Update

UFBA, IFE and NZFBI Submission on FENZ Fleet Management

Issue date:

In April 2026, the UFBA, alongside the NZ Fire Brigades Institute and the Institution of Fire Engineers (NZ) Branch, submitted a joint paper to Parliament’s Governance and Administration Select Committee informing their public inquiry about FENZ fleet management.

The submission was spoken to at the Select Committee meeting on Wednesday 27 May by UFBA CE, Bill Butzbach and President of the IFE New Zealand Branch, Scott Lanauze. You can watch the live stream recording here: Watch public meetings of the Governance and Administration Committee - New Zealand Parliament

Why this matters

Fire appliances and the wider FENZ fleet are critical to keeping firefighters safe and ensuring effective and efficient service delivery. Concerns about fleet design, allocation and deployment and misalignment with international best practice along with the modern risk profile within NZ communities prompted this submission.

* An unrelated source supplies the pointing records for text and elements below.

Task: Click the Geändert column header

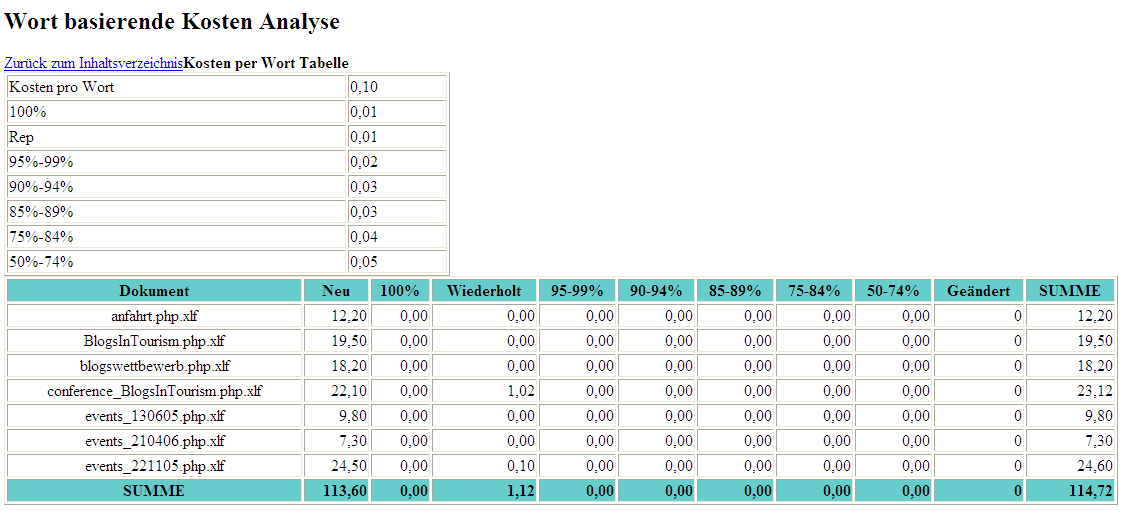Action: pos(979,291)
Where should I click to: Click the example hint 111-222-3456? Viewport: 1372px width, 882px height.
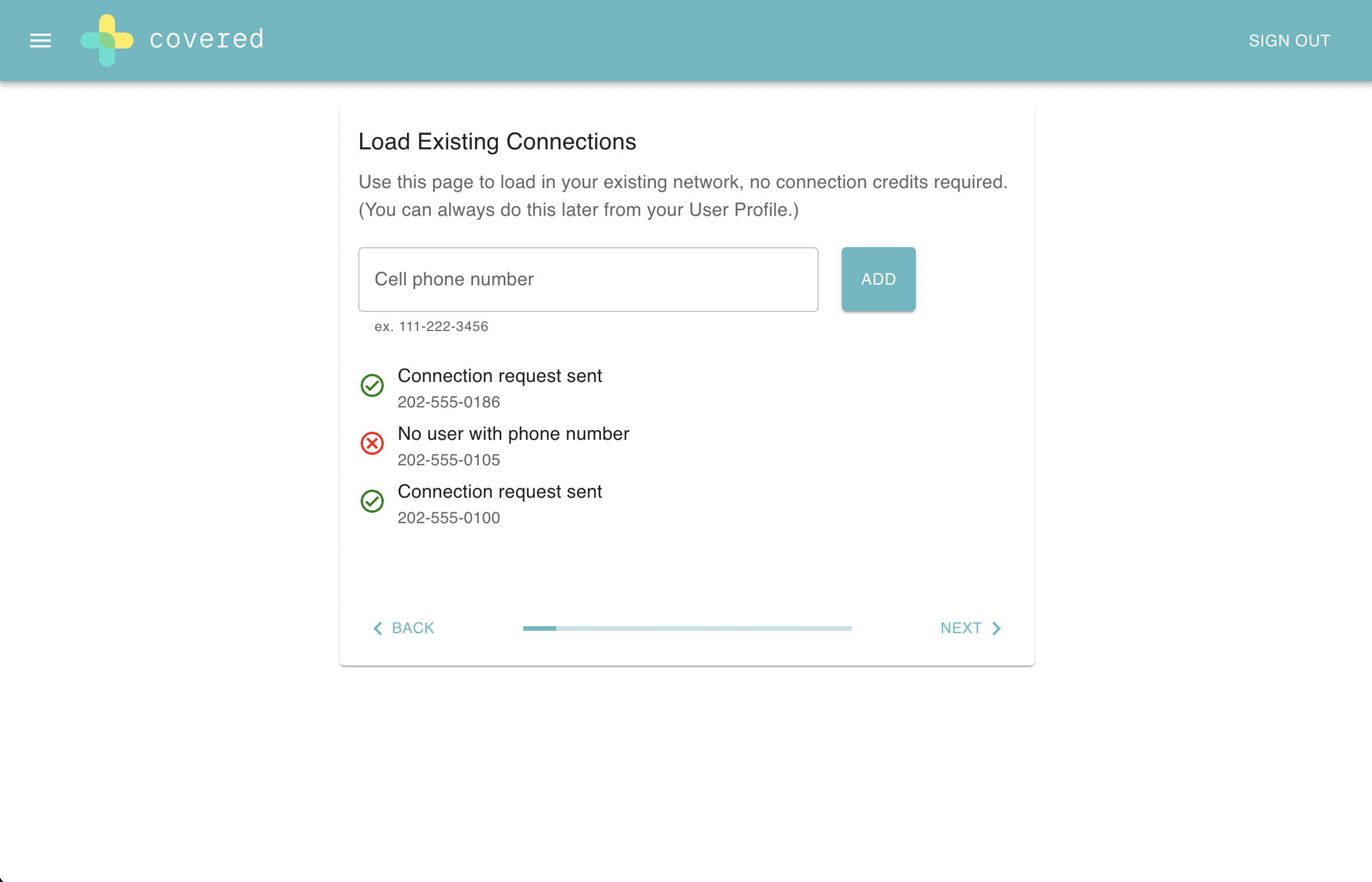pyautogui.click(x=443, y=326)
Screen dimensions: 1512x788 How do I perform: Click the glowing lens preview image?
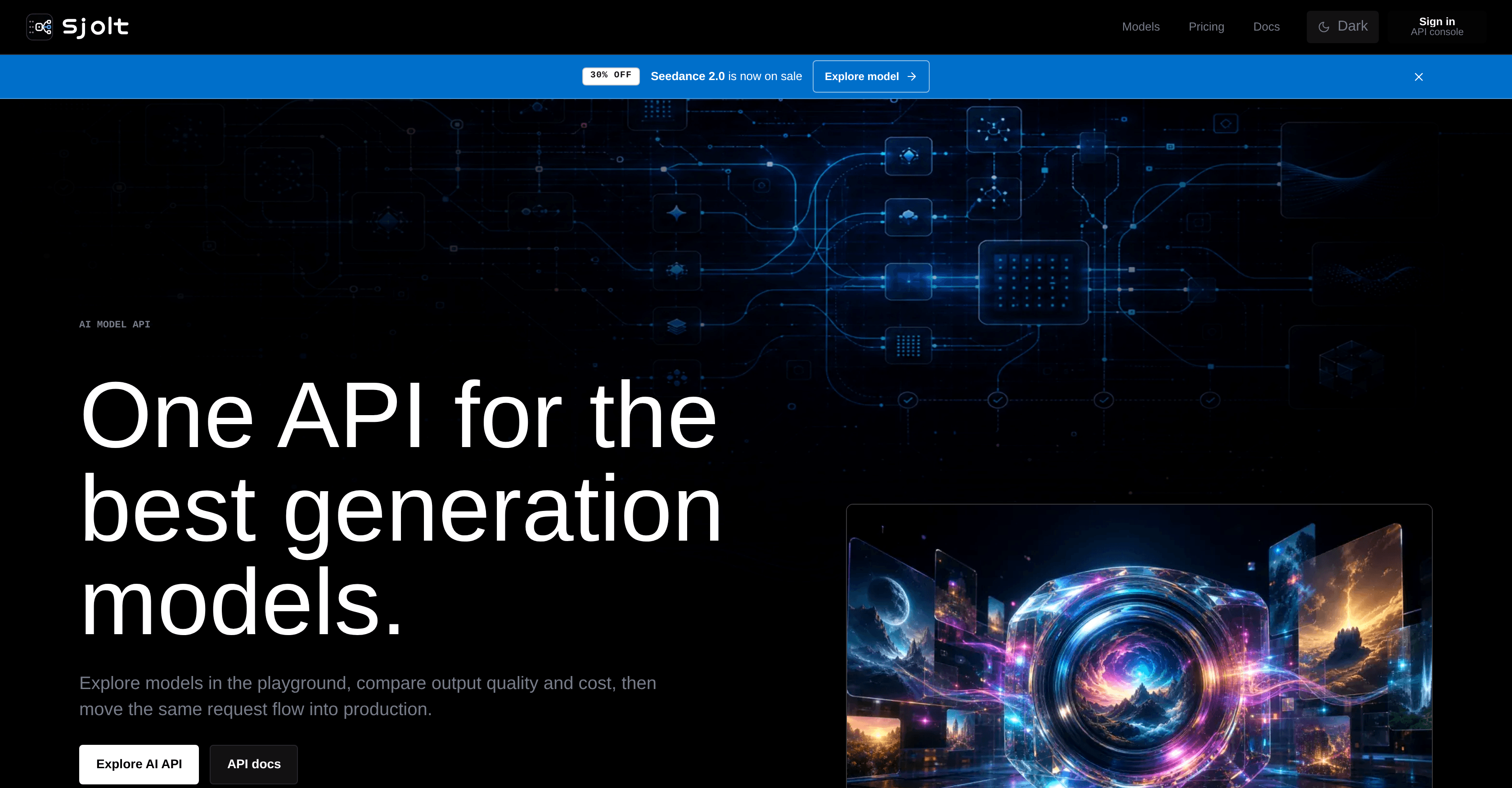[x=1138, y=646]
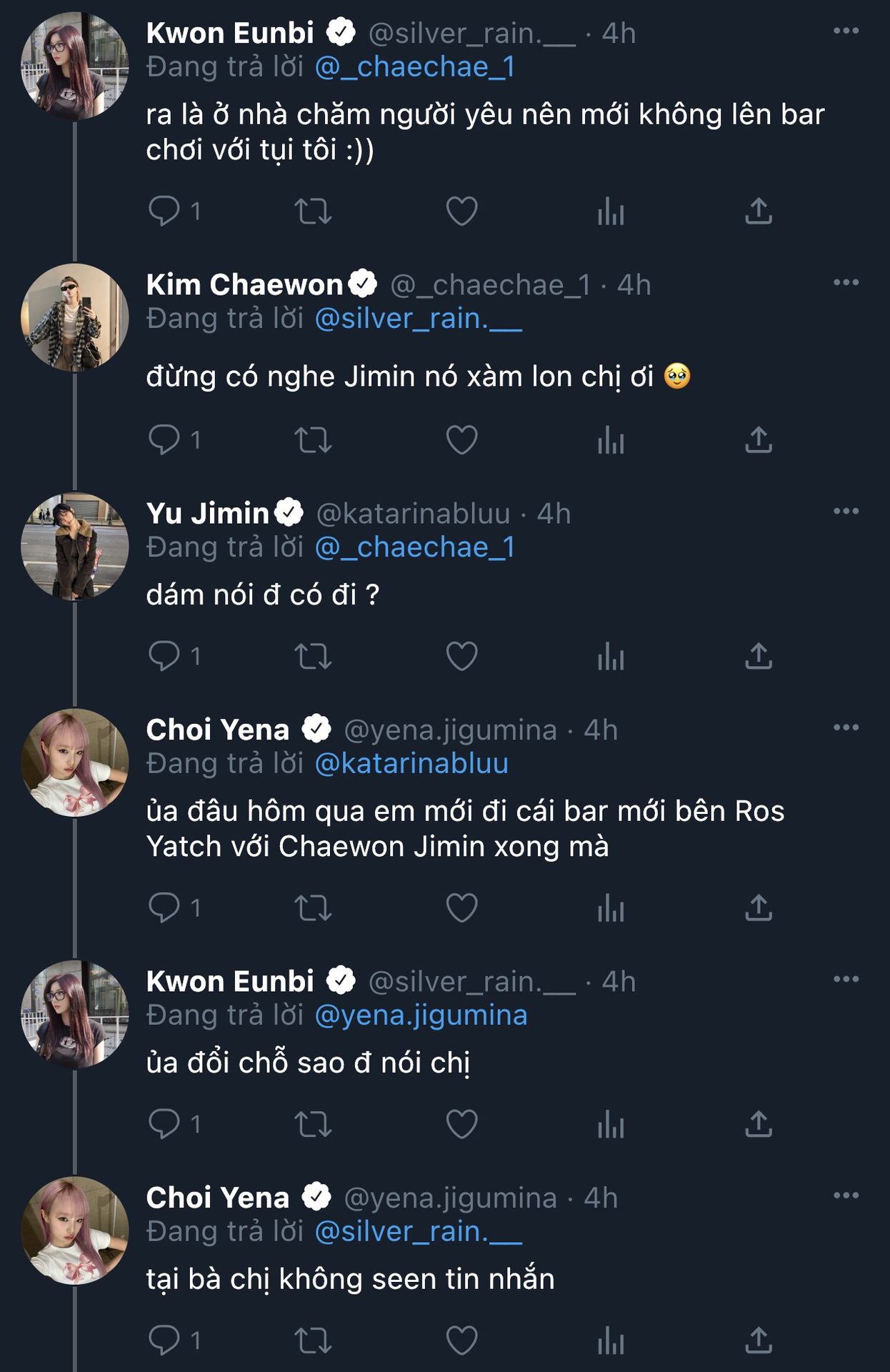Like Kim Chaewon's reply about Jimin
Screen dimensions: 890x1372
461,439
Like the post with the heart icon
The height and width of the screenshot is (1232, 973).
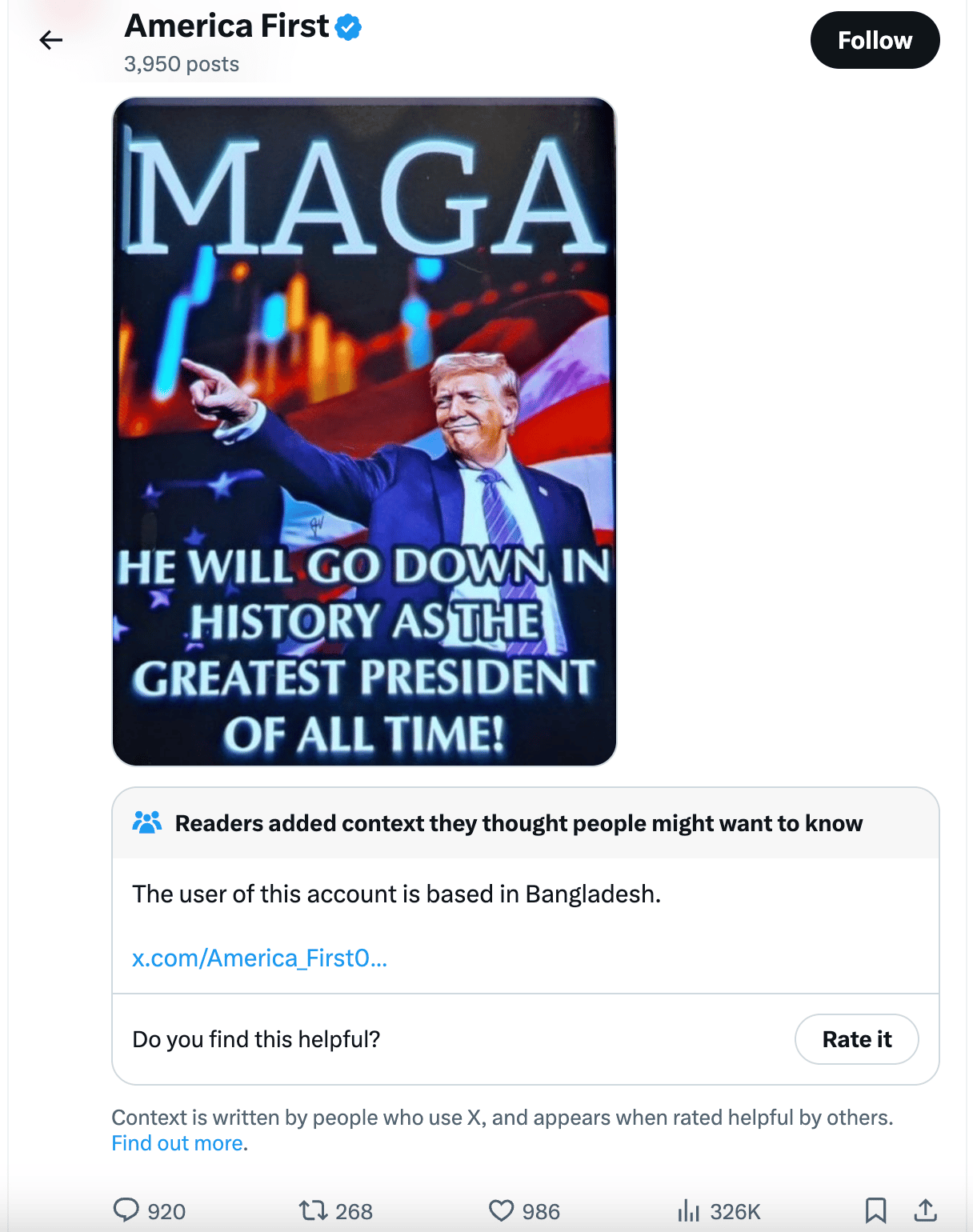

Key messages in the submission were:

  • Fleet issues exist but are uneven: While much of the fleet is in reasonable condition, there are well-documented problems - particularly with some Type 3 (heavy) pumps and the relief fleet, which is often in poor condition.
  • Operational readiness is a concern: Delays in getting new appliances into service, maintenance challenges, and inconsistent data about fleet condition have raised confidence issues.
  • Volunteers are central: Volunteers make up 86% of the frontline workforce and respond across most of New Zealand, so fleet decisions must reflect their needs and the risks and the operating environments and conditions in their communities. 

Recommendations from the submission - what needs to change:

  • Shift to a risk-based model: Fleet design and allocation should be driven by community risk, not historical practices or whether crews are paid or volunteer.
  • Treat fleet as a system, not just vehicles: Effective fleet management must include maintenance, training, telematics including GPS, lifecycle planning, and operational readiness - not just procurement.
  • Improve procurement and design: Over-customisation, design flaws, and poor engineering decisions have led to costly delays and reliability issues.
  • Modernise planning: Future fleet needs must account for population growth and town planning, urban densification, climate related risks, changing building design, pending changes to the firefighting water supplies code of practice and a wider all-hazards emergency role.
  • Strengthen governance and accountability: Clear ownership, standards, and lifecycle funding are essential for an effective and sustainable fleet. 

Opportunities highlighted:

  • To develop a new national, strategic fleet model aligned to risk and demand
  • Standardise vehicles while allowing limited local adaptation
  • Improve replacement programmes and funding certainty
  • Ensure the fleet supports a modern, all-hazards emergency response system 

Bottom line

There is significant opportunity to improve FENZ’s fleet, so it is reliable, fit-for-purpose, and future-ready. The UFBA, NZFBI and IFE submission calls for a comprehensive rethink that is based on risk, supported by strong governance, and focused on delivering better outcomes for firefighters and the communities that they serve.